Sunday, 29 April 2012

Archive article - Kieslowski's Documentaries


Originally published by the now-defunct WiK English Edition – part of Poland’s reputed Wprost publishing house – in June 2006 

The Profound Simplicity of Krzysztof Kieslowski

A young woman in a flowery dress mounts a factory work bench and calls her workmates forward to join her in their daily ‘exercises’. Though she takes her role extremely seriously, it becomes clear from her smiling colleagues that they find the barely strenuous stretching she drills them in a touch amusing. So does the film director. With his camera trained on the young woman, he allows her to disappear from view to touch one of her toes. Appearing once more for a second, she leaves the shot yet again with another stretch.

*PROMPT A*.
In the archive article on Kieslowski's documentaries, rewrite the paragraph beginning "A young woman in a flowery dress" as a shorter paragraph that keeps its main facts.
*PROMPT B*.
Carry on the archive article about Kieslowski's documentaries, starting after its final sentence.

*STUDY MATERIAL*.

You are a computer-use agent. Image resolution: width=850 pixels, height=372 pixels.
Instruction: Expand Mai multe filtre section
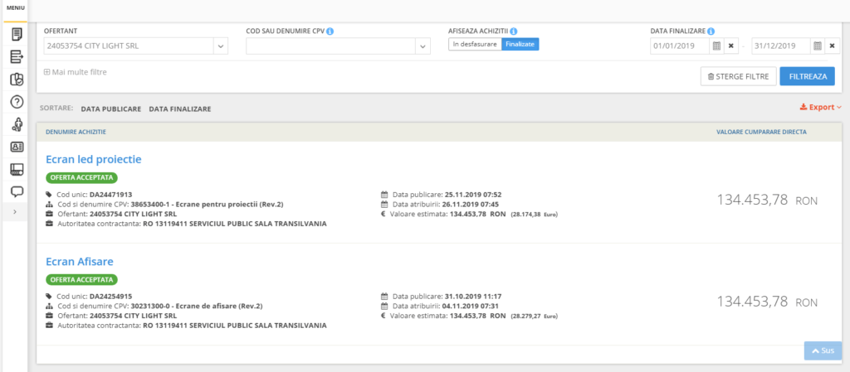click(x=76, y=72)
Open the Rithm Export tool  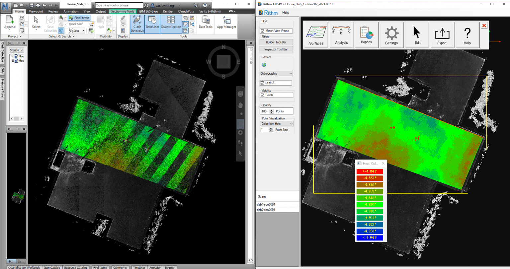click(442, 35)
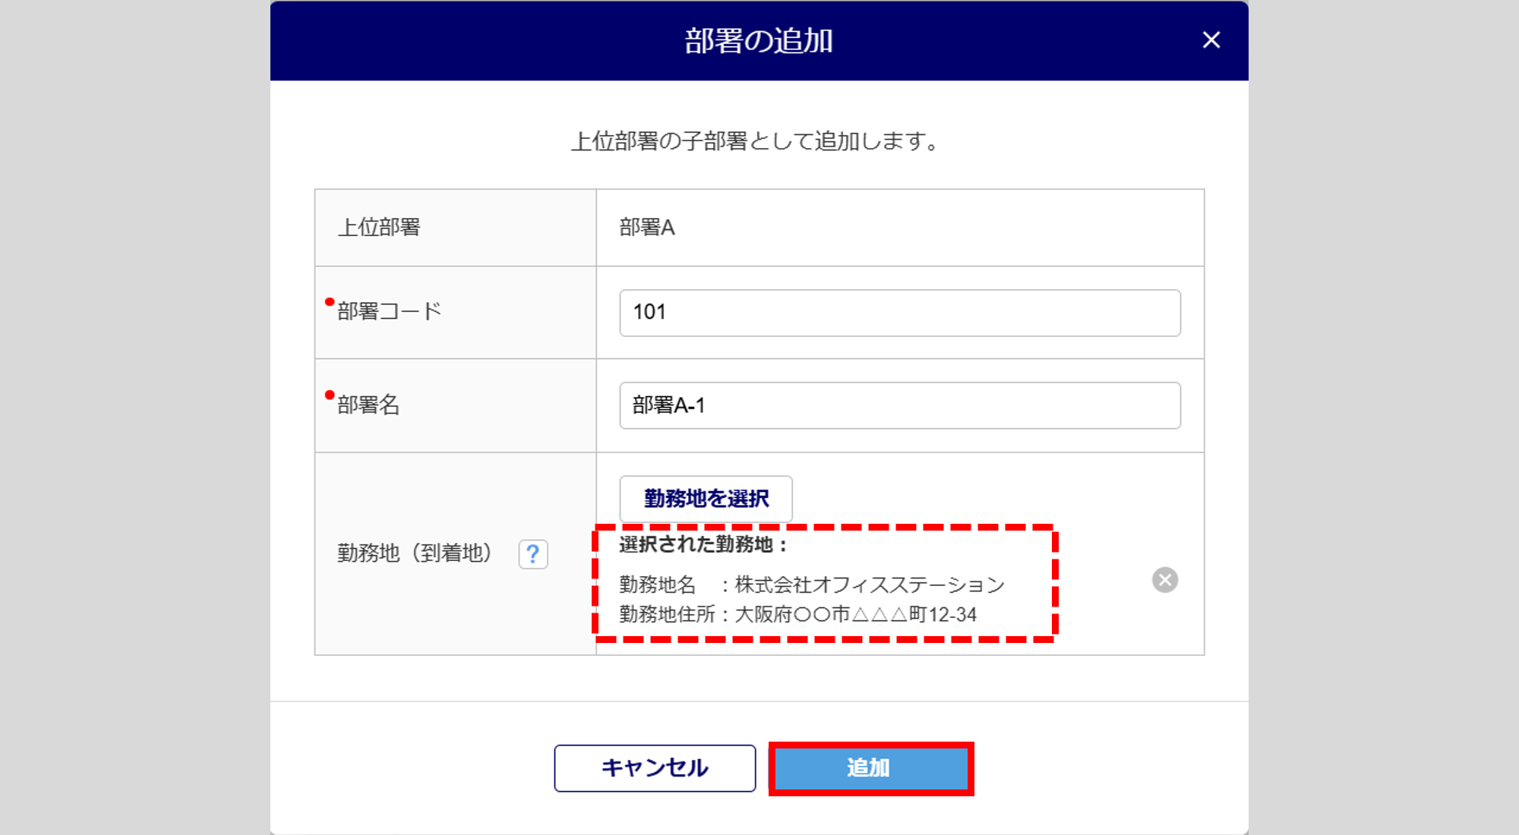Click the red required marker beside 部署名
Image resolution: width=1519 pixels, height=835 pixels.
coord(330,395)
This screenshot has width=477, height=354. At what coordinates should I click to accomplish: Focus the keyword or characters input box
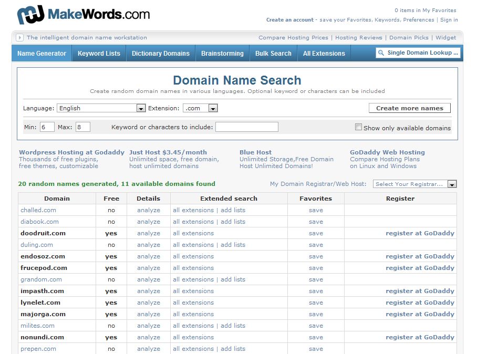[x=246, y=127]
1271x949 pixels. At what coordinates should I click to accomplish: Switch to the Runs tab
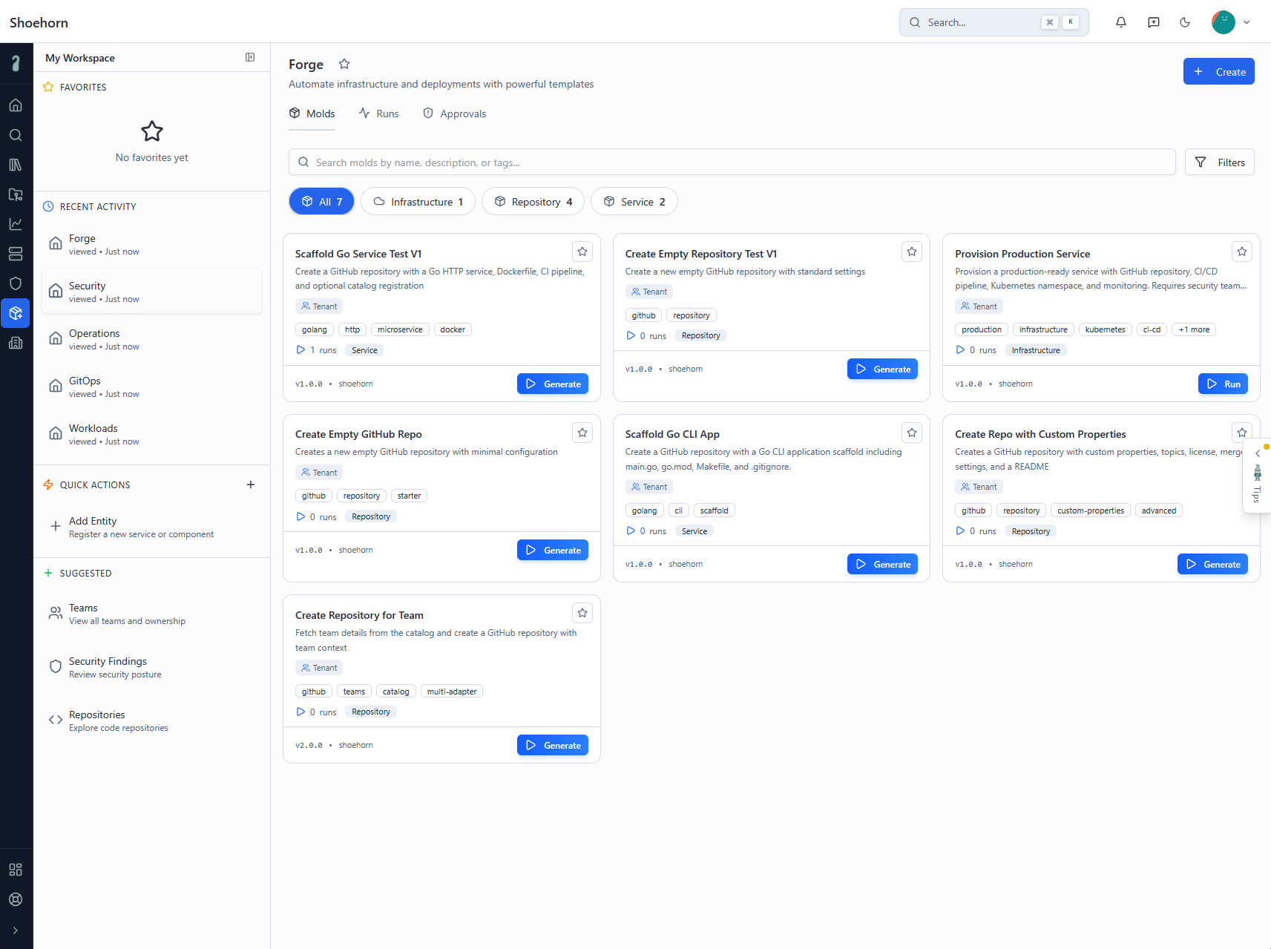(379, 114)
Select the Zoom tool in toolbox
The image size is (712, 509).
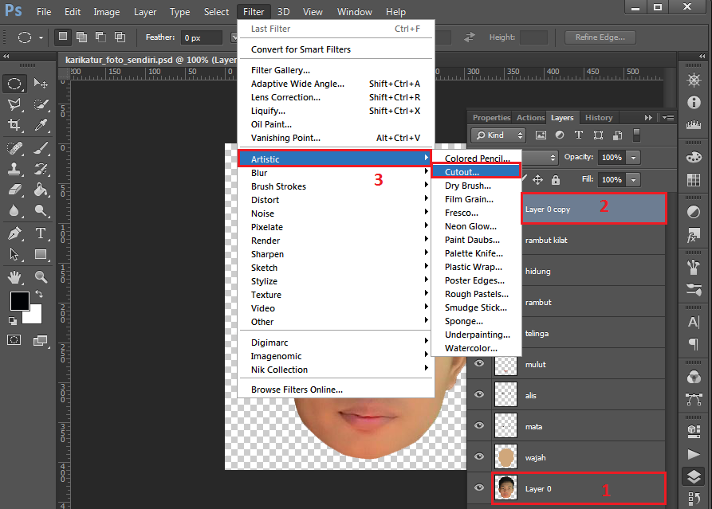tap(41, 277)
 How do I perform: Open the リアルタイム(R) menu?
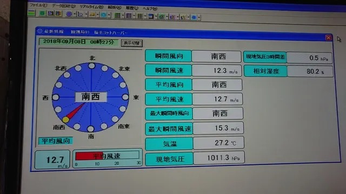point(91,7)
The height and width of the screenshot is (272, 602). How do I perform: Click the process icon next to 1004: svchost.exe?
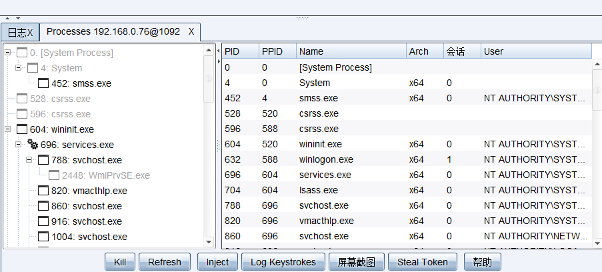tap(43, 237)
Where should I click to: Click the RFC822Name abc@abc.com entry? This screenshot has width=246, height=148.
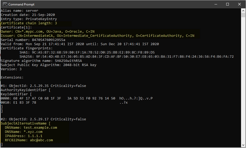click(x=29, y=140)
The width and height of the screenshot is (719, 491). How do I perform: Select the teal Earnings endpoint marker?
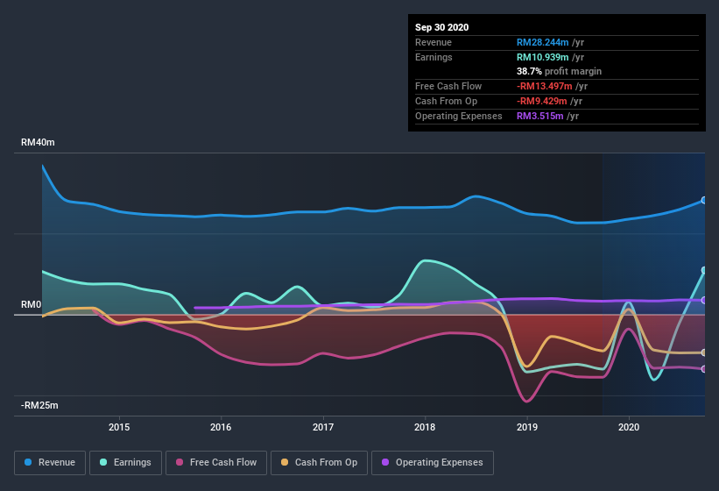704,270
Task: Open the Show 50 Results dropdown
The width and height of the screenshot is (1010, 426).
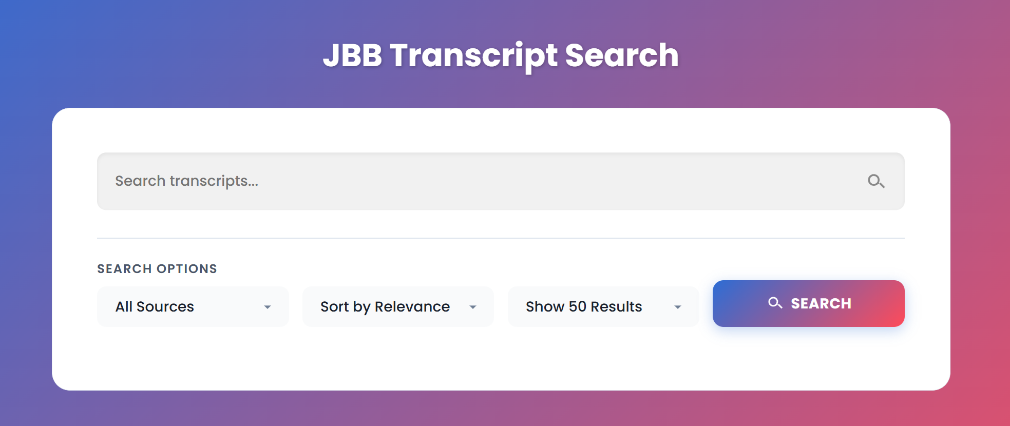Action: pos(603,306)
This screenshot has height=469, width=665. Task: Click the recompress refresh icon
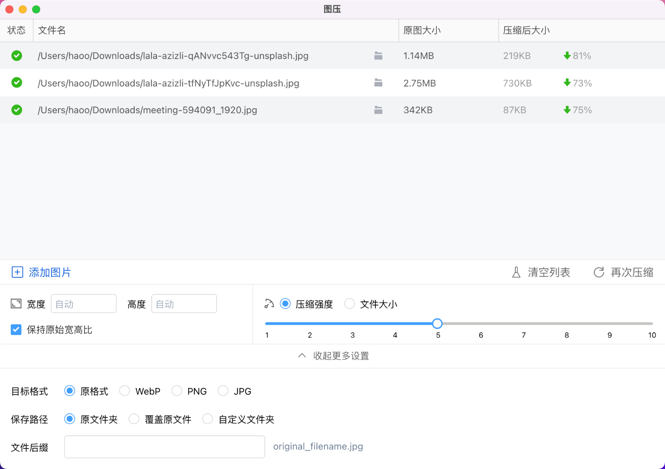point(599,272)
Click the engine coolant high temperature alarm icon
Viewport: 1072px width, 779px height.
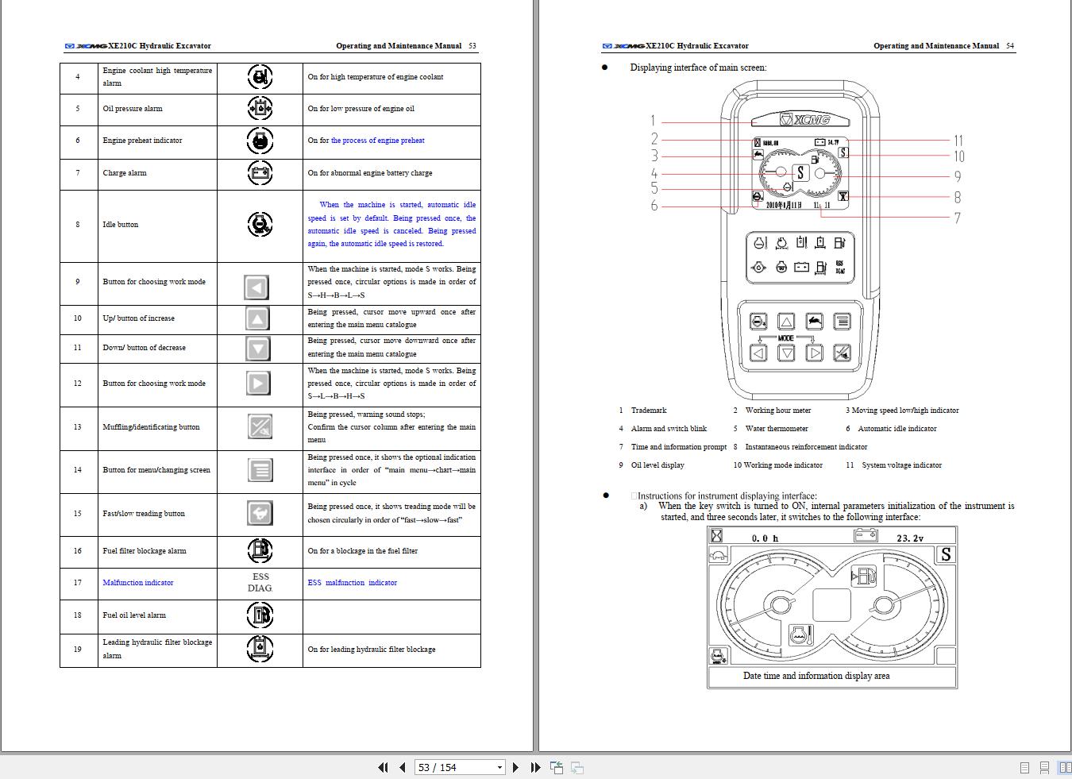260,77
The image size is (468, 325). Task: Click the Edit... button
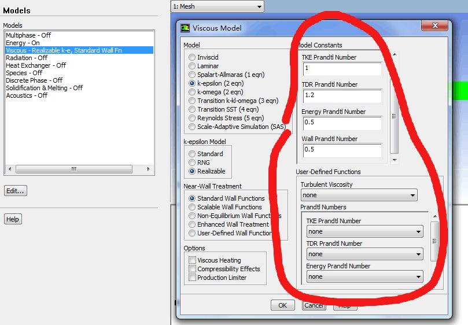pyautogui.click(x=16, y=191)
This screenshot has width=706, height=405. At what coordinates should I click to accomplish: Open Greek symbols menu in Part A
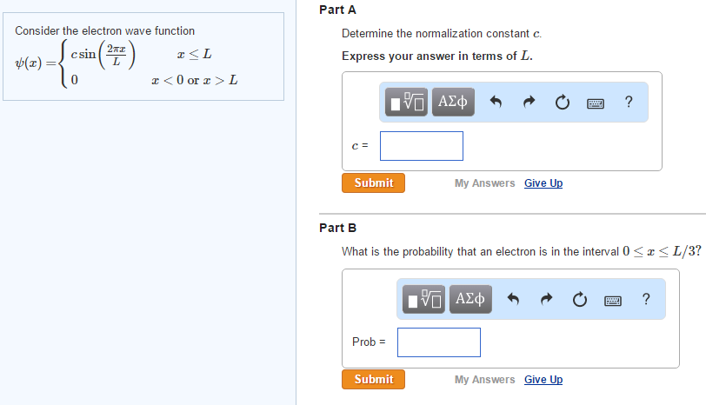(453, 103)
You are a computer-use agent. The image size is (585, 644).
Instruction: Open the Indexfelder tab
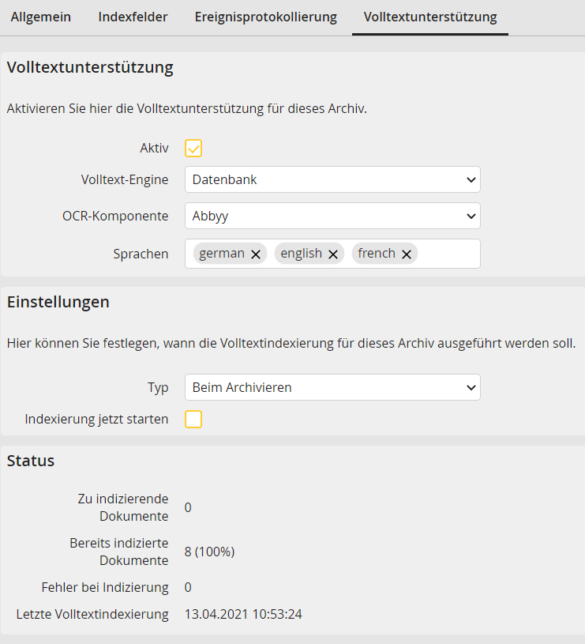click(x=133, y=17)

*OUTPUT A*.
A young woman in a flowery dress climbs onto a factory work bench and leads her workmates in their daily "exercises." She takes the role very seriously, but her smiling colleagues find the barely strenuous stretching somewhat amusing, and so does the director. His camera stays fixed on her as she drops out of view to touch a toe, reappears for a second, and leaves the shot again with another stretch.

*OUTPUT B*.
This gentle lampooning of his characters was a common enough ploy in Krzysztof Kieslowski’s films, yet one that is often passed over by critics. Think of the elderly woman in the ‘Three Colours’ films struggling to reach the hole of a bottle bank, or Irene Jacob’s eyeful of a flasher from a park bench in ‘The Double Life of Veronique’. Though his films are layered thick with portentous meaning they tend to halt the gravity every now and then so that we can observe life in all its mirth-making absurdity.

The same goes for his documentaries, twelve of which are to be released on DVD –with English subtitles – for the first time ever in June. The scene above is from one of his earliest, entitled ‘From the City of Lodz’, made in 1969. The rest span another decade or so and treat us to as much moving drama by focusing on ordinary people’s lives as Kieslowski’s more famous feature films did with their portrayals of their characters’ often futile battles against fate.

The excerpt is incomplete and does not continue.